THE PROBLEM>
Repeat word for word, please, only the lines from the one that includes "Expand the UNTITLED" through the final line of the data.

[Records excerpted from a collection]

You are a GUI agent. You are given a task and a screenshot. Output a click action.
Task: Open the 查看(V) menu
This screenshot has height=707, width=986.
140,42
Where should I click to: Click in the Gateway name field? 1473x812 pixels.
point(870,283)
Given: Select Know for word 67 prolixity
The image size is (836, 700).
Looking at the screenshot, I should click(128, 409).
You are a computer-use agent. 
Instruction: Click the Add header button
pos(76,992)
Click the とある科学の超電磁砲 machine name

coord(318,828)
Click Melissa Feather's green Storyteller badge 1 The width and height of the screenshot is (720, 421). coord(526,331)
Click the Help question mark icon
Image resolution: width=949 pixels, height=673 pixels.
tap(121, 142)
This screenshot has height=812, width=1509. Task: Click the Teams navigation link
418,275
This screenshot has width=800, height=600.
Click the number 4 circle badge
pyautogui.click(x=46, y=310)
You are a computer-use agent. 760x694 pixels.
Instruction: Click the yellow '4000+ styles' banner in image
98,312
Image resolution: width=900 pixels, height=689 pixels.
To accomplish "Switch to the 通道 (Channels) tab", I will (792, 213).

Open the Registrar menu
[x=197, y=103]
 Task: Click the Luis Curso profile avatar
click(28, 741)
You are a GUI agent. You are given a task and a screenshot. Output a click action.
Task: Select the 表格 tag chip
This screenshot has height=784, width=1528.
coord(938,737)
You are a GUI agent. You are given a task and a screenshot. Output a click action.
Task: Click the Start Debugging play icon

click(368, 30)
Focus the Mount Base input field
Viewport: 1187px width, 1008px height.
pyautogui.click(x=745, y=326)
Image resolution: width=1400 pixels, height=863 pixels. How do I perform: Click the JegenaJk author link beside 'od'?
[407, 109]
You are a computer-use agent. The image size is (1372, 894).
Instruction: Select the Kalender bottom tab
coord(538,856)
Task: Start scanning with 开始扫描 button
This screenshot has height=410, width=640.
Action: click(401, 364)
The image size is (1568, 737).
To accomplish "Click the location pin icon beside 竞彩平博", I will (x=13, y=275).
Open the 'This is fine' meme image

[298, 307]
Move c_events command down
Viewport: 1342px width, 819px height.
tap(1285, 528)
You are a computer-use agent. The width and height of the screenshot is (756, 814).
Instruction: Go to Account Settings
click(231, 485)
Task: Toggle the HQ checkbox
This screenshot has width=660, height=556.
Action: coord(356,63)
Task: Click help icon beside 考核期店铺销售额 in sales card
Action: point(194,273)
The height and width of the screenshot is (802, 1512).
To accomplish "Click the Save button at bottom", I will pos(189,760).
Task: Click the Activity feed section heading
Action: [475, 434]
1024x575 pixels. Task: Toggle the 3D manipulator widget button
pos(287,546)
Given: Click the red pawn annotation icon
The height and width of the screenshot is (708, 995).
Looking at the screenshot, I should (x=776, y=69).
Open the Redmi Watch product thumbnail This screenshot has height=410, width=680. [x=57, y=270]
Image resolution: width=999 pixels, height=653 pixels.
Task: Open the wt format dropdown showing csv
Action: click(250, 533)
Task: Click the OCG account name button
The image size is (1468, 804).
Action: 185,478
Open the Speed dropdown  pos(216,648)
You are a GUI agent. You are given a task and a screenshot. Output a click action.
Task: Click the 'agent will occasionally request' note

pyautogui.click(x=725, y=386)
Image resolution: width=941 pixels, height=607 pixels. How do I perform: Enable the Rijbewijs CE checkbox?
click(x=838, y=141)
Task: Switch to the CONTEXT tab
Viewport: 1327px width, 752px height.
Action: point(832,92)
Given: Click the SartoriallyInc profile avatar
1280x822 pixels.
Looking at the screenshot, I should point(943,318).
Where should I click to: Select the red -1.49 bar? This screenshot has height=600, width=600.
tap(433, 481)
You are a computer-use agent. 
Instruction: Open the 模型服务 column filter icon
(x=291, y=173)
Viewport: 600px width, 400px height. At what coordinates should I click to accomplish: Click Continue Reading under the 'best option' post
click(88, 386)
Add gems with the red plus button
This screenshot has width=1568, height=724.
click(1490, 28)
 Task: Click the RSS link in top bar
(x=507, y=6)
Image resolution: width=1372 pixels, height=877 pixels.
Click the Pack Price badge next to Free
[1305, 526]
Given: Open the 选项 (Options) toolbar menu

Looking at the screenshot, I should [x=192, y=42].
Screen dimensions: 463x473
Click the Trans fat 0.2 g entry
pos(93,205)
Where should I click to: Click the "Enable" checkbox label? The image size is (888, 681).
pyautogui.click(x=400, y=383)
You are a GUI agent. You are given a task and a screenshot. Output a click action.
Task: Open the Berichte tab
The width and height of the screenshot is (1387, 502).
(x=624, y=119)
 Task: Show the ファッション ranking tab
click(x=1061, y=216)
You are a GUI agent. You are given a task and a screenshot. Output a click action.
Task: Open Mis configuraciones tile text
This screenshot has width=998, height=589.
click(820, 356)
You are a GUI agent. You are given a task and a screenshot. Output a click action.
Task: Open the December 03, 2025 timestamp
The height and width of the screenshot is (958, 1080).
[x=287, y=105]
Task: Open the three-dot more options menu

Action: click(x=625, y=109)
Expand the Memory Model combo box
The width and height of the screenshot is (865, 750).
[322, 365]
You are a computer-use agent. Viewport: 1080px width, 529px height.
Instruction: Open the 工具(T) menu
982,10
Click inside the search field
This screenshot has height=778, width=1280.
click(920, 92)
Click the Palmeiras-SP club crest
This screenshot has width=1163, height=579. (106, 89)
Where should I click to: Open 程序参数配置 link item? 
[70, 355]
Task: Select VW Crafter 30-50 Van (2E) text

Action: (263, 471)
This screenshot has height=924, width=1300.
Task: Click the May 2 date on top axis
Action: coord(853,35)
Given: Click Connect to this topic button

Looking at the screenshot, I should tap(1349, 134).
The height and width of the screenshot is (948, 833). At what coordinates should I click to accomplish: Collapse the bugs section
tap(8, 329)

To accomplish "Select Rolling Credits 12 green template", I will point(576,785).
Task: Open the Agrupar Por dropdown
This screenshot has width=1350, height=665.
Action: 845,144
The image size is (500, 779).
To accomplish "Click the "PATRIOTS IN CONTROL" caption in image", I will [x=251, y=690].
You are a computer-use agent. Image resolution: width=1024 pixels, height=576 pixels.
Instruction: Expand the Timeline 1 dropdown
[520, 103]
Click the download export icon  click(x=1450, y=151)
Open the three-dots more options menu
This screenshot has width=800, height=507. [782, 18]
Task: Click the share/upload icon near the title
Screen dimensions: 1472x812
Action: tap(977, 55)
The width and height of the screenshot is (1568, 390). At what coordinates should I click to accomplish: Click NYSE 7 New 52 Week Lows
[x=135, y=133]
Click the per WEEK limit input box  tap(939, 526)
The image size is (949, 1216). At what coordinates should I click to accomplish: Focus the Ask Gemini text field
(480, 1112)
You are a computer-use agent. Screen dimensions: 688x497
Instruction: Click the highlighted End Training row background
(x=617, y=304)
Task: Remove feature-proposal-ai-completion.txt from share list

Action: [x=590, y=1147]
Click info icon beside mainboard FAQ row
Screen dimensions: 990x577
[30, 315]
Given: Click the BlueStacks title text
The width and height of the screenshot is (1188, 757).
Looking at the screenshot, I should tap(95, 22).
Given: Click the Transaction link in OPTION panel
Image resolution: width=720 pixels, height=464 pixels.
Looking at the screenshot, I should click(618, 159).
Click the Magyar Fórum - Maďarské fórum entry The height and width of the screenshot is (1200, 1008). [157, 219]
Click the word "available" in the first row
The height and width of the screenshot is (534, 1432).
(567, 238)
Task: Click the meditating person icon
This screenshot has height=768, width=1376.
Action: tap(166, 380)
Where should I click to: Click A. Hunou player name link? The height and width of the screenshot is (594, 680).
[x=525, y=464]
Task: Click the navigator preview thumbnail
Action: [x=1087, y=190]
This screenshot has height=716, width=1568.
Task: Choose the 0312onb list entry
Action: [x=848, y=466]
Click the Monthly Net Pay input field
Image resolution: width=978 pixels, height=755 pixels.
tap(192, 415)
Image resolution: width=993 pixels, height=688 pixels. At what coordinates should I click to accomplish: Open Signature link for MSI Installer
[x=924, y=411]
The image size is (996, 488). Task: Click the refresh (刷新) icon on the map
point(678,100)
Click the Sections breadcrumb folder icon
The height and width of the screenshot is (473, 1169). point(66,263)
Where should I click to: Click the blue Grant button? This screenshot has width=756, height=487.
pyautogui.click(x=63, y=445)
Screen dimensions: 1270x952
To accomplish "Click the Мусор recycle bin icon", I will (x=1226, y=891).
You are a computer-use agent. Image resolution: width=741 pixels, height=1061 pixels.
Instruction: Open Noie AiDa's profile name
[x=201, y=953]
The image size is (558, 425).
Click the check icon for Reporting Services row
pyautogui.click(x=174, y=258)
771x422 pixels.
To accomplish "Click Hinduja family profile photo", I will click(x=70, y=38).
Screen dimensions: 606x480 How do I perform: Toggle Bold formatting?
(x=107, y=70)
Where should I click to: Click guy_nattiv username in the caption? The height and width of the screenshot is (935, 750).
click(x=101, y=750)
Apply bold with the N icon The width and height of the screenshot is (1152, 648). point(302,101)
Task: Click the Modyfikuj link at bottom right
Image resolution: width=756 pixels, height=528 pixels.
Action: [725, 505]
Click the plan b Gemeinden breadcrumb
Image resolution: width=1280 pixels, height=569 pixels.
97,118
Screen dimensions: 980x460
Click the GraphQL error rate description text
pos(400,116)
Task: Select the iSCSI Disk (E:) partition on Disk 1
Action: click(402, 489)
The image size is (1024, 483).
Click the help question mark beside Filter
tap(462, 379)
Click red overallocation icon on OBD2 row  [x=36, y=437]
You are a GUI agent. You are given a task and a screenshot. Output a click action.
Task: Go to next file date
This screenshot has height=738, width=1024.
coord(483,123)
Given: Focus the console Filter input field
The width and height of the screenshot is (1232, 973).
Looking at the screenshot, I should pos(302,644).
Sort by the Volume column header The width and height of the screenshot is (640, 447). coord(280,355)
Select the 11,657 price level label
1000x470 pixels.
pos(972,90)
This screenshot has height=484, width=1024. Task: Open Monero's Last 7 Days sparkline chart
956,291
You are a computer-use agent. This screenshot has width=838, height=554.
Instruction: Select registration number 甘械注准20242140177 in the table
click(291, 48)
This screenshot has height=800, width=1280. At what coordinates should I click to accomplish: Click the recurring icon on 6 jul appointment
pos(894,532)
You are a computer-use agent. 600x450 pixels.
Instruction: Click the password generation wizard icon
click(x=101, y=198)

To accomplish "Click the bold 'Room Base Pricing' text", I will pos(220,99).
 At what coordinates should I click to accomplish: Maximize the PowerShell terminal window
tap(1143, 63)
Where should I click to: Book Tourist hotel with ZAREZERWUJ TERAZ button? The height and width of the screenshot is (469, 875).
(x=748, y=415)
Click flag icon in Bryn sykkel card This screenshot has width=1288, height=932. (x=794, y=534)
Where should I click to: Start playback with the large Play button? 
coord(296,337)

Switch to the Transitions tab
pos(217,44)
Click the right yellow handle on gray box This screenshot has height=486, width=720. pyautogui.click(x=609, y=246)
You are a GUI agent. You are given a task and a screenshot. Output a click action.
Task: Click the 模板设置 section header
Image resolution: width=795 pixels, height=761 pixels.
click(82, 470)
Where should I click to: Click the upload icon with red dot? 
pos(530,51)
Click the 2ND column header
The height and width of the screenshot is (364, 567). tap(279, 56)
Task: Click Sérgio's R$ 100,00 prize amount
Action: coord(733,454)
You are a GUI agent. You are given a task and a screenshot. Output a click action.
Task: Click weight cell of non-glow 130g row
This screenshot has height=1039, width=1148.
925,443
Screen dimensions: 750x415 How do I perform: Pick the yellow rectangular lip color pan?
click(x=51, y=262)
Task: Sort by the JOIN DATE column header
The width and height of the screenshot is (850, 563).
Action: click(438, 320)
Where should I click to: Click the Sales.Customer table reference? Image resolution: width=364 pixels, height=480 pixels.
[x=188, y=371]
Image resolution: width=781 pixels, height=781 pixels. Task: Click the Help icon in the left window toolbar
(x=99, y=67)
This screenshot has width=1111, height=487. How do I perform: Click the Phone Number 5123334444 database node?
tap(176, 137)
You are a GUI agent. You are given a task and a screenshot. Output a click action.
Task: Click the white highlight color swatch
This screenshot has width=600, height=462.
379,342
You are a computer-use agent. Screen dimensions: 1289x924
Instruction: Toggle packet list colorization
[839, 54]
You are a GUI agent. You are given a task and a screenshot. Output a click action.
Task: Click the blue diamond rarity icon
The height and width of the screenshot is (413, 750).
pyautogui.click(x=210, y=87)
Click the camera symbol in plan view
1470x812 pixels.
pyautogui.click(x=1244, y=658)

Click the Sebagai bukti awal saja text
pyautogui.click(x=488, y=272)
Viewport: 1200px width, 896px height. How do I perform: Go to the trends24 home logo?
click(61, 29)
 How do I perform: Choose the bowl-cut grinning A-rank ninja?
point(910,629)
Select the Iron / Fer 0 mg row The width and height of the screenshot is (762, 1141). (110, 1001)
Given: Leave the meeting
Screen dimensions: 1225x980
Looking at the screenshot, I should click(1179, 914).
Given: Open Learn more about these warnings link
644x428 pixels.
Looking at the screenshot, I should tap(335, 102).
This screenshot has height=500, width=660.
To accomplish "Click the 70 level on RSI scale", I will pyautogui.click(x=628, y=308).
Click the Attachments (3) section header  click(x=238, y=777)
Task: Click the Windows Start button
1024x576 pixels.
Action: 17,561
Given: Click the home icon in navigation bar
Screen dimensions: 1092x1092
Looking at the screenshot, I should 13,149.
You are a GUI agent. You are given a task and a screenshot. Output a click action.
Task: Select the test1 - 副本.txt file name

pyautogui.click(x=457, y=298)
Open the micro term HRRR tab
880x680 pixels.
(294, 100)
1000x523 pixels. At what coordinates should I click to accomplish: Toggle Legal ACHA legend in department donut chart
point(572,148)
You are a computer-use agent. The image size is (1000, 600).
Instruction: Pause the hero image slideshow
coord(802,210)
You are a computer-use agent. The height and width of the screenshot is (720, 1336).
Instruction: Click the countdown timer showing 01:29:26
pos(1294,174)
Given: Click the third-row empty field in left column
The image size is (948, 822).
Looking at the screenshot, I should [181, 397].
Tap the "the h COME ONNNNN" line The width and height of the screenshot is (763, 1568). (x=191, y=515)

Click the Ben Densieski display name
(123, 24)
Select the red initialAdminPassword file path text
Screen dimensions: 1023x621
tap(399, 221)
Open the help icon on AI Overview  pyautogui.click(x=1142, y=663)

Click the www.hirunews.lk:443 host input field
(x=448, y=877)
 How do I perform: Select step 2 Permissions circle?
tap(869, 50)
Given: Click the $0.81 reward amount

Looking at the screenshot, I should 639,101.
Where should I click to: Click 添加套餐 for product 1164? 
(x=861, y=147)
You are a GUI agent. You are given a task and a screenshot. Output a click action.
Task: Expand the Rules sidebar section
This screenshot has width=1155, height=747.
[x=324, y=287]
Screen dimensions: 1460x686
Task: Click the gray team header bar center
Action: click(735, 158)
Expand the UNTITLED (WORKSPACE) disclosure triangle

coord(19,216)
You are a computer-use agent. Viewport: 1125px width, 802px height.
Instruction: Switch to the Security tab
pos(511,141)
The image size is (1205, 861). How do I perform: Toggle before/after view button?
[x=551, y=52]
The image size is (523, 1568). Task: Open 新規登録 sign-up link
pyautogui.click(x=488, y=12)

TASK ANSWER>
Expand the UNTITLED (WORKSPACE) disclosure triangle

coord(19,216)
You are a computer-use agent. Viewport: 1125px width, 802px height.
Instruction: Switch to the Security tab
pos(511,141)
The image size is (1205, 861). How do I perform: Toggle before/after view button?
[x=551, y=52]
The image size is (523, 1568). Task: Open 新規登録 sign-up link
pyautogui.click(x=488, y=12)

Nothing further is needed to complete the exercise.